### Supplied entries

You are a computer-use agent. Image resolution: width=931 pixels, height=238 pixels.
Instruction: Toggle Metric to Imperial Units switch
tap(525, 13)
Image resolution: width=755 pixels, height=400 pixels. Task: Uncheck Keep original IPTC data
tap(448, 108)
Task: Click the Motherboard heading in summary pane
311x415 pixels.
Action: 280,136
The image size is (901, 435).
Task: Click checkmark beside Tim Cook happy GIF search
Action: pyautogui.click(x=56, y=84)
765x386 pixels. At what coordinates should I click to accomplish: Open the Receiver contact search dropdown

...

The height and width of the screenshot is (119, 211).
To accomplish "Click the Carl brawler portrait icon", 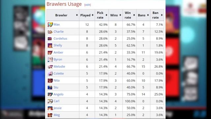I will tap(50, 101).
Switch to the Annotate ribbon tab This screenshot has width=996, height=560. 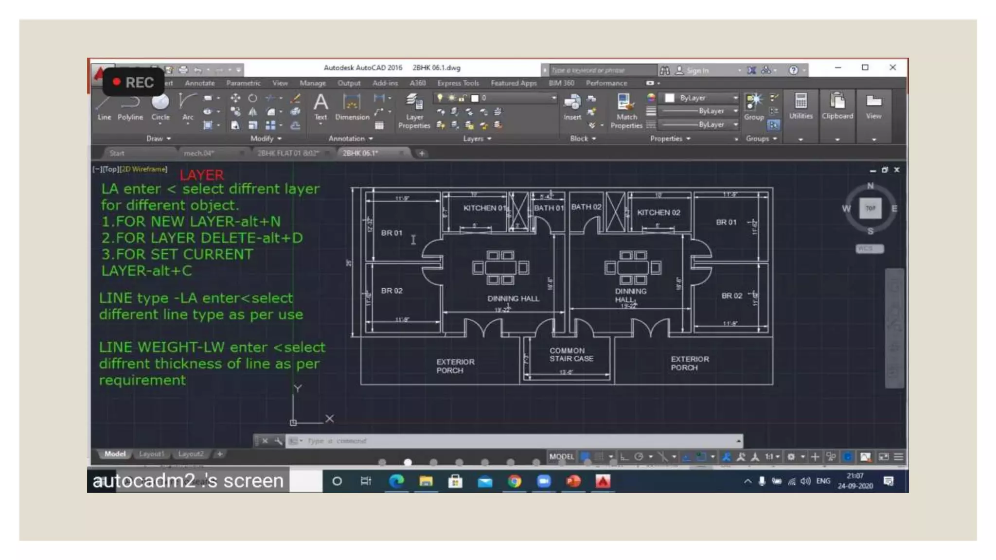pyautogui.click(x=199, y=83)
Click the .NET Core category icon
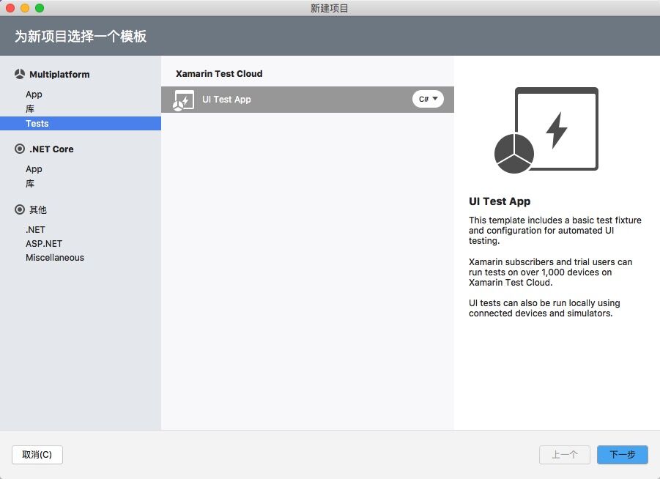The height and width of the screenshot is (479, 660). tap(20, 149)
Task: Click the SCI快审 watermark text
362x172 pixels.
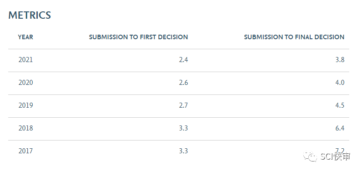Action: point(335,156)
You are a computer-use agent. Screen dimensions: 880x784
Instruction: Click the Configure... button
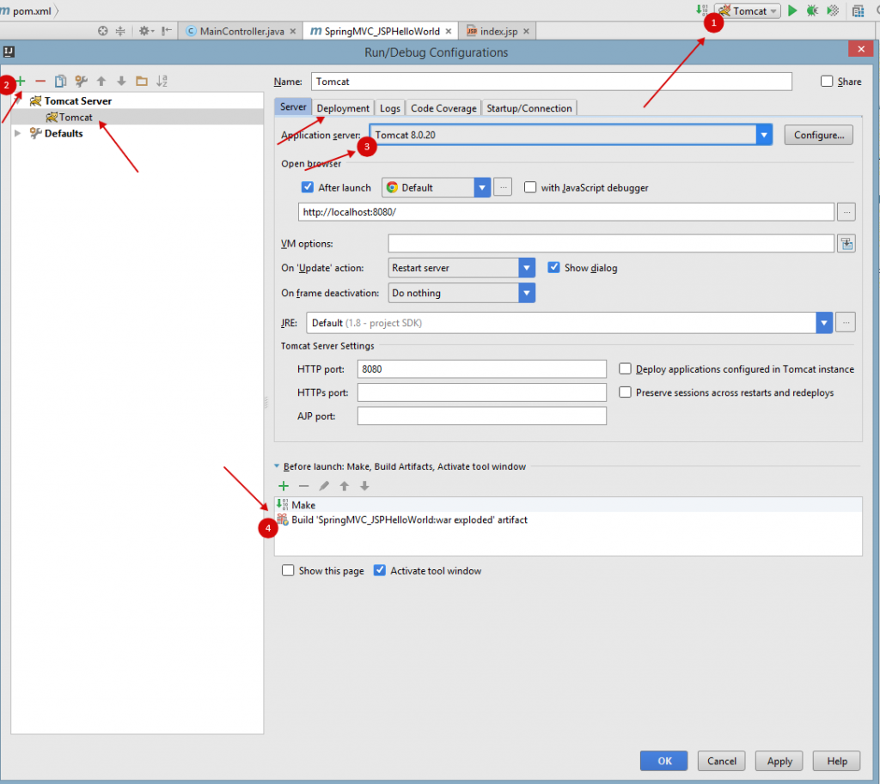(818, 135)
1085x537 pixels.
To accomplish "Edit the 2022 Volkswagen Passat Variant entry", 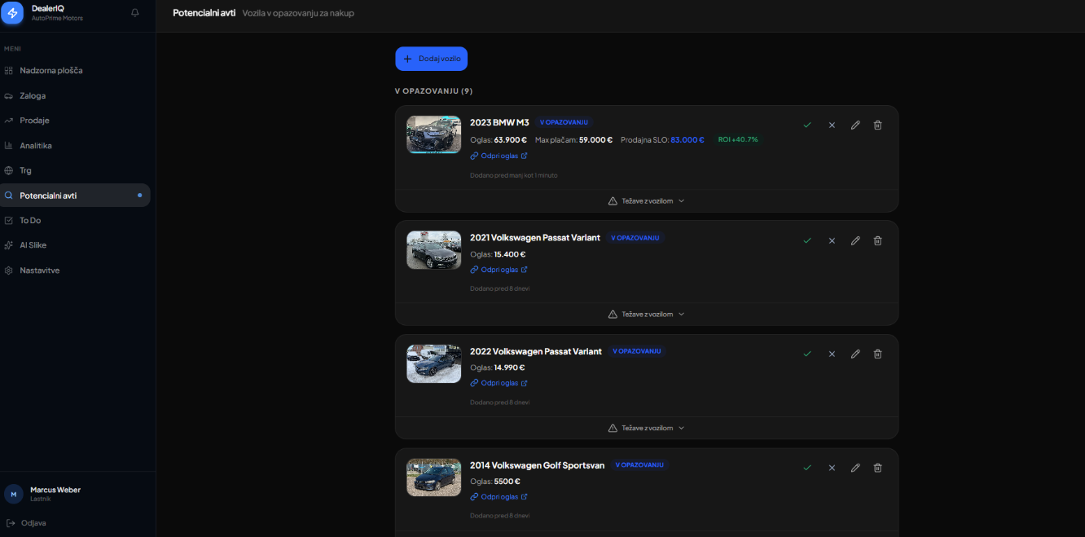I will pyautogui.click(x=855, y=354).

---

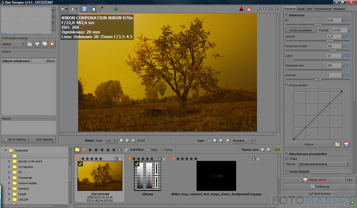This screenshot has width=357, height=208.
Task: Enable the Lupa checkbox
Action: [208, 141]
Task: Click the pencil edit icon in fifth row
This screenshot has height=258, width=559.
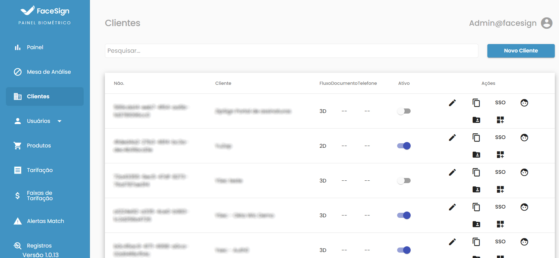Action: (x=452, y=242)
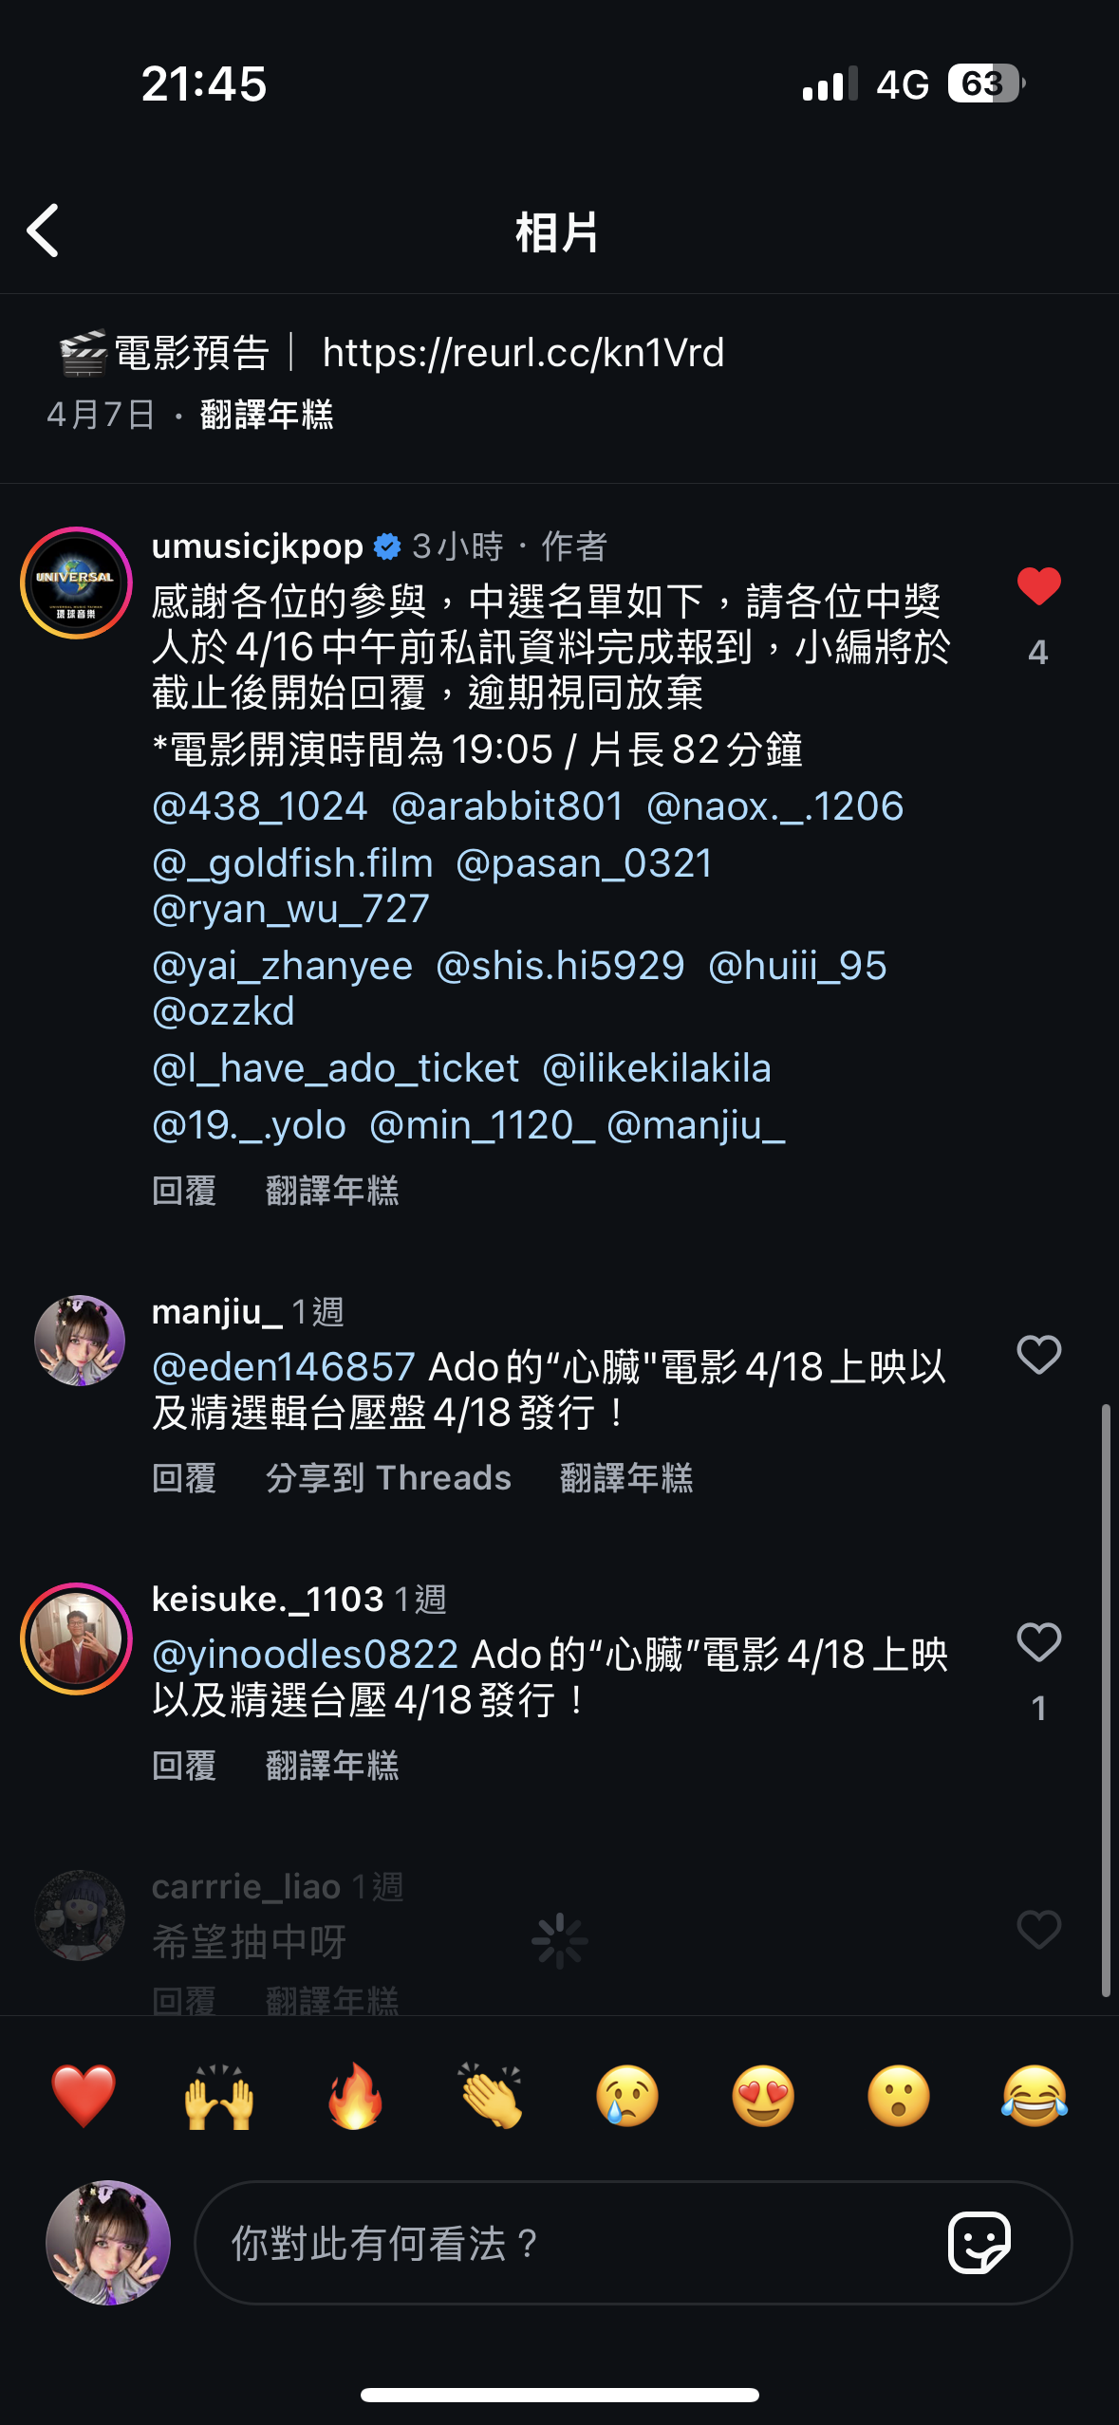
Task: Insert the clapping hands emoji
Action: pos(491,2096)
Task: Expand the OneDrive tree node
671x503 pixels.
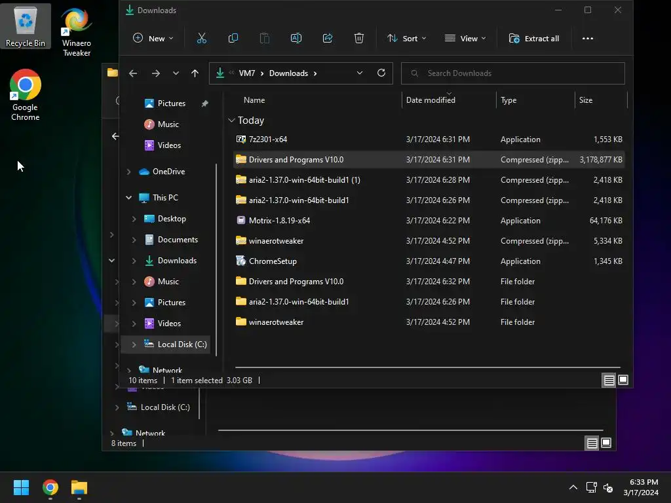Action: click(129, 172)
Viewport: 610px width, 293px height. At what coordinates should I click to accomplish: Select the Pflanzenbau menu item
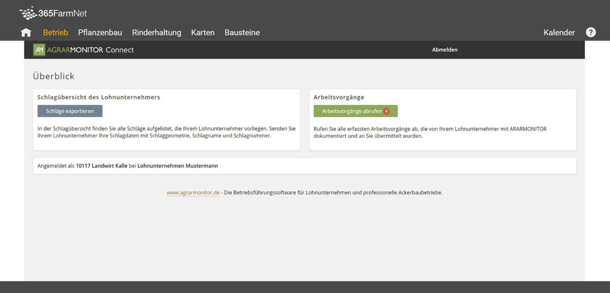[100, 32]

### To do
In the entries above, restate word for word the lines between the one holding "You are a computer-use agent. Image" and the one holding "765x386 pixels. At", inclusive, and nothing besides.

### Output for this task
You are a computer-use agent. Image resolution: width=931 pixels, height=238 pixels.
Instruction: Toggle Metric to Imperial Units switch
tap(525, 13)
Image resolution: width=755 pixels, height=400 pixels. Task: Uncheck Keep original IPTC data
tap(448, 108)
Task: Click the Motherboard heading in summary pane
311x415 pixels.
Action: 280,136
The image size is (901, 435).
Task: Click checkmark beside Tim Cook happy GIF search
Action: pyautogui.click(x=56, y=84)
765x386 pixels. At what coordinates should I click to accomplish: Open the Receiver contact search dropdown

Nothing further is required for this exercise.